Ramchal then goes back to depicting what’s to come about in Jewish and in world history as well with the onset of the redemption. He’ll get a little esoteric here and later on, too, but we’ll once again try to illustrate his contentions as clearly and concretely as we can.
He reports that “all evil will be removed from the husk in The World to Come, and what’s left will return to the service of holiness.” Two questions, though: first off, what does The World to Come, which is depicted as the end of history and the ultimate future, have to do with the redemption of the Jewish Nation?
And second, if the husk is the yetzer harah as we’d said it is, and the yetzer harah is manifest evil and unG-dliness, then how can Ramchal say that “evil will be removed from the husk” then and that “*what’s left* will *return* to the service of holiness”? After all, if you take the heat out of the fire, then what will be left over to warm things up? And how are we to understand the idea of what’s left finally “returning” to the service of holiness?
His point is that, at bottom, the yetzer harah is indeed a servant of G-d, as is absolutely everything else. For while it may seem to go against G- d’s wishes, the truth is that nothing ever can; G-d is Almighty and can’t be defied. It’s just that we don’t quite *get* that now, and so a subset of the yetzer harah seems to go against His wishes.
In any event, at a certain point, evil — which is that subset of the yetzer harah — will be undone. And the yetzer harah will then be able to return to the service of G-d in its entirety and openly.
The argument is that once the redemption has come about — once our people are back where we belong and everything else is back in place as well — then G-d’s presence will be manifest, and all wrongdoing will be gone as well, and all will be well in the cosmos as we enter The World to Come.
Thus, the pending conclusion of the exile will not only be an astounding fact of Jewish life — it will also be an essential aspect of the revelation of G-d’s sovereignty on earth.
Our text then continues with the declaration that “everyone will recognize that holiness is the real source and master over all”. That means to say that it will then occur to everyone that G-d’s will is the sole authority, despite appearances to the contrary.

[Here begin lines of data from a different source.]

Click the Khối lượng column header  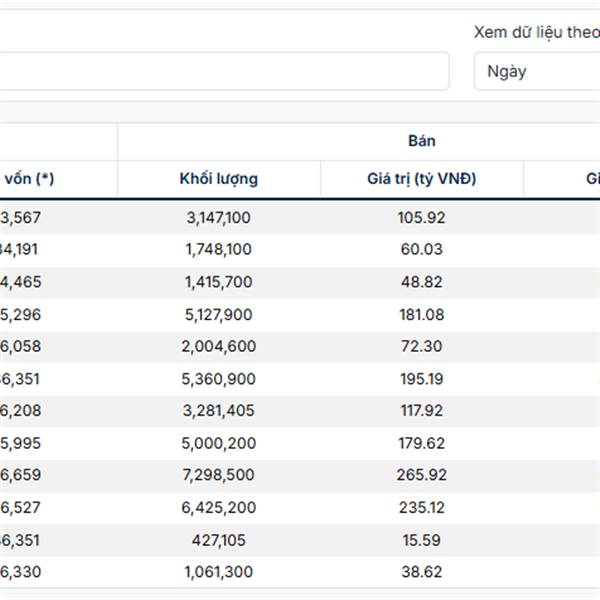pos(219,179)
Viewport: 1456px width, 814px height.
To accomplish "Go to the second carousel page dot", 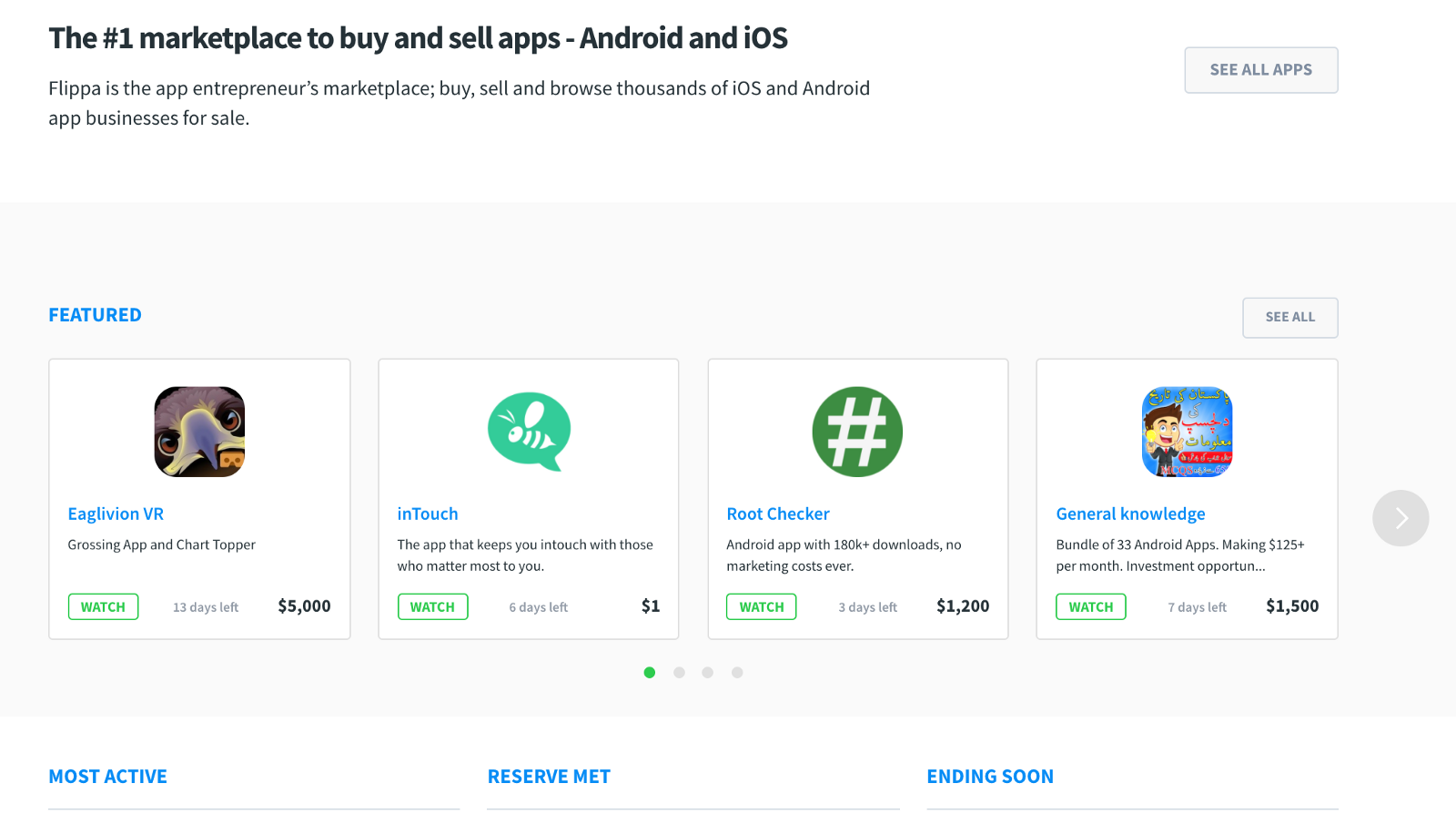I will [x=679, y=673].
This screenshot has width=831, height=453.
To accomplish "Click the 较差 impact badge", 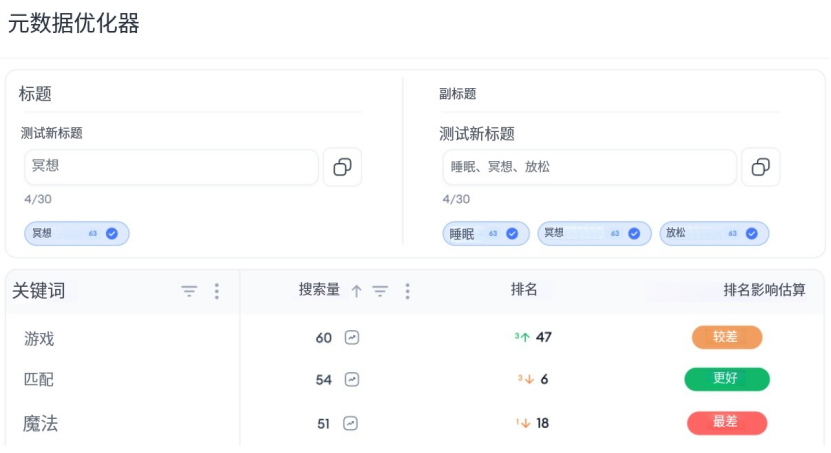I will pyautogui.click(x=726, y=337).
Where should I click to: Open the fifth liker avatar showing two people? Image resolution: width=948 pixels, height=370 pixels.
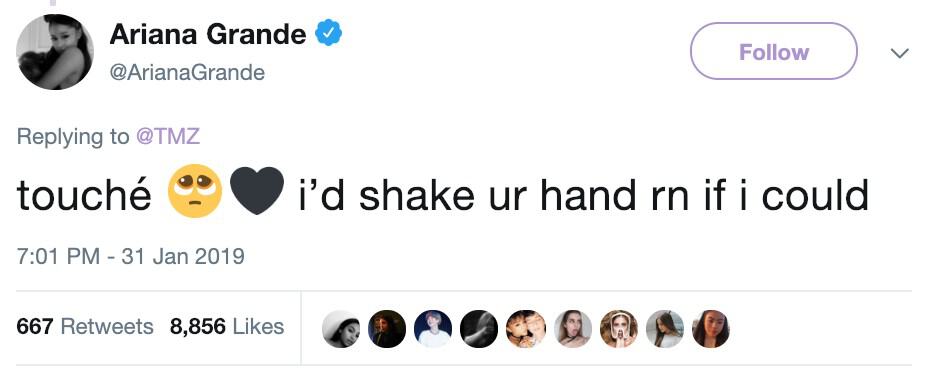coord(525,329)
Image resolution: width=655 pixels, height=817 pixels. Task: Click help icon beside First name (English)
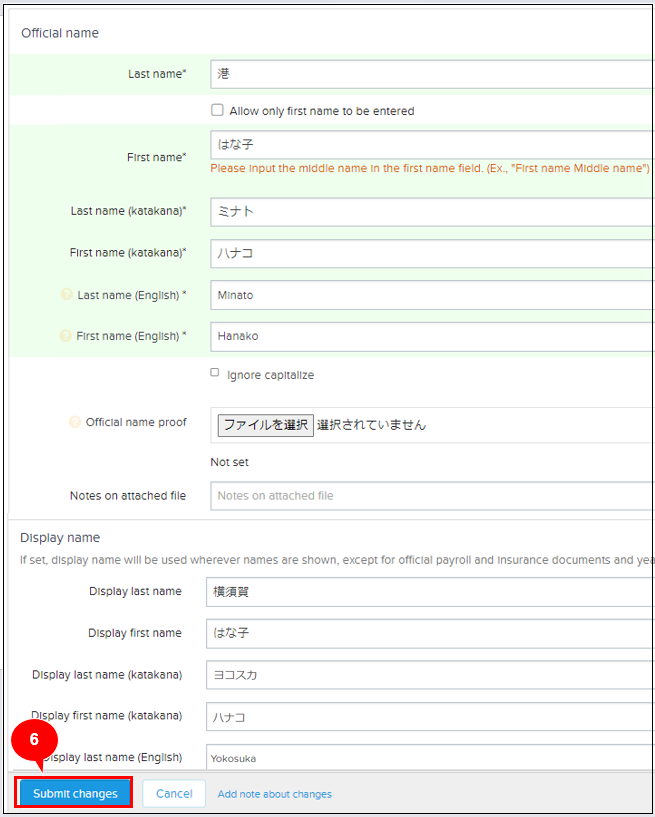(x=66, y=337)
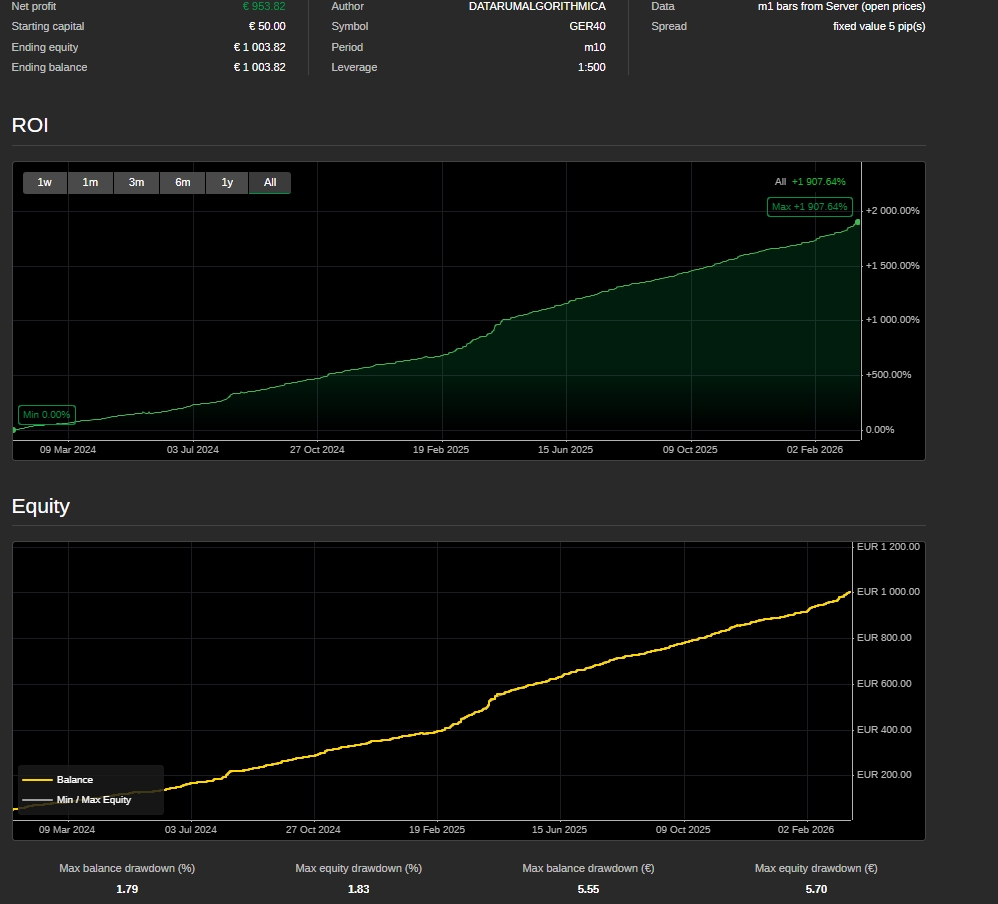The width and height of the screenshot is (998, 904).
Task: Toggle the Balance series in Equity legend
Action: tap(75, 780)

Ramchal then goes on now to explain the confusing verse we’d cited earlier on. “In fact,” he says, “that’s why the verse reads, ‘And G-d will be *as* king over all the earth’. For (the truth be known), G-d is already king over all the earth and always has been. After all, nothing can do anything without His permission” as we’d cited before, and nothing can thwart His wishes whatsoever.
“It’s just that not all His servants *realize* that (as things stand) now. But everyone will realize it, though, in The World to Come” which will be ushered in with the redemption. And everyone “will willfully prostrate him- and herself to G-d then. As it’s said, ‘For then I will convert the peoples to a clear language so that they may all call upon G-d’s name, and serve Him with one accord’ (Zephaniah 3:9)”.
So it’s said that “G-d will be as a king over all the earth” because “everyone will finally realize G-d for who He really is then, and they’ll recall His name and ways.”
We’ll soon delve into even more of the esoterics of the ultimate future, then move on from there to lay out the dynamics of the redemption itself.